REQUIREMENT
Set down exactly the lines of the records from the top to the line containing "Petol® Pop-it HD 0535 (479, 915)"; include both.
----
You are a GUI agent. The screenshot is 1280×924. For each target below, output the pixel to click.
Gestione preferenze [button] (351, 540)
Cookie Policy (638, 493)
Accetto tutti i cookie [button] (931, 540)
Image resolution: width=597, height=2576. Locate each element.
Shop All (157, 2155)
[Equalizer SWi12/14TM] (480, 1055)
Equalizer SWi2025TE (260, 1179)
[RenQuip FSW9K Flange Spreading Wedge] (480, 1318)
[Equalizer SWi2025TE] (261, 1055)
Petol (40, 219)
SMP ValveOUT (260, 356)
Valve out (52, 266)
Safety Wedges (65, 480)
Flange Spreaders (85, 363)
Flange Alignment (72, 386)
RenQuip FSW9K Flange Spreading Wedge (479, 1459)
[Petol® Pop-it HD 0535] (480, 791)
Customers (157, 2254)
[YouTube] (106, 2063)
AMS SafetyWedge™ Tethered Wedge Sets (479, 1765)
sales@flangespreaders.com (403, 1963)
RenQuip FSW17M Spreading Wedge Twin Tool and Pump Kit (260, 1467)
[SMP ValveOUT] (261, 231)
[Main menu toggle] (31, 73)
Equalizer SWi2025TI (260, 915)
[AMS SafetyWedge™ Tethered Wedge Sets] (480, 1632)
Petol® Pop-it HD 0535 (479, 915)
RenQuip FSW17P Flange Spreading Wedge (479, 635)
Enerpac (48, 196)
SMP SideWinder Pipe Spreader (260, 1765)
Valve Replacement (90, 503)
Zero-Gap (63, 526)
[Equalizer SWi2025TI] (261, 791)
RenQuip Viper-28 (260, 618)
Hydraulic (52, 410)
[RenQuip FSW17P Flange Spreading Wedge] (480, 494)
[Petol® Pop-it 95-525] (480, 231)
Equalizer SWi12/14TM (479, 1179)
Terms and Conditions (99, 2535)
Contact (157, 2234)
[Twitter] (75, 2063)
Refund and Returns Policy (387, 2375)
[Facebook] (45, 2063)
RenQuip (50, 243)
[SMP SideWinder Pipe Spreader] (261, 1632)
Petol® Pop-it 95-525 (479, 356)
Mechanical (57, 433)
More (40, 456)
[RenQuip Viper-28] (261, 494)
----
YOUR RESPONSE
You are a GUI agent. The screenshot is 1280×924. For each target below, output the pixel to click.
Gestione preferenze [button] (351, 540)
Cookie Policy (638, 493)
Accetto tutti i cookie [button] (931, 540)
Image resolution: width=597, height=2576. Locate each element.
Shop All (157, 2155)
[Equalizer SWi12/14TM] (480, 1055)
Equalizer SWi2025TE (260, 1179)
[RenQuip FSW9K Flange Spreading Wedge] (480, 1318)
[Equalizer SWi2025TE] (261, 1055)
Petol (40, 219)
SMP ValveOUT (260, 356)
Valve out (52, 266)
Safety Wedges (65, 480)
Flange Spreaders (85, 363)
Flange Alignment (72, 386)
RenQuip FSW9K Flange Spreading Wedge (479, 1459)
[Petol® Pop-it HD 0535] (480, 791)
Customers (157, 2254)
[YouTube] (106, 2063)
AMS SafetyWedge™ Tethered Wedge Sets (479, 1765)
sales@flangespreaders.com (403, 1963)
RenQuip FSW17M Spreading Wedge Twin Tool and Pump Kit (260, 1467)
[SMP ValveOUT] (261, 231)
[Main menu toggle] (31, 73)
Equalizer SWi2025TI (260, 915)
[AMS SafetyWedge™ Tethered Wedge Sets] (480, 1632)
Petol® Pop-it HD 0535 (479, 915)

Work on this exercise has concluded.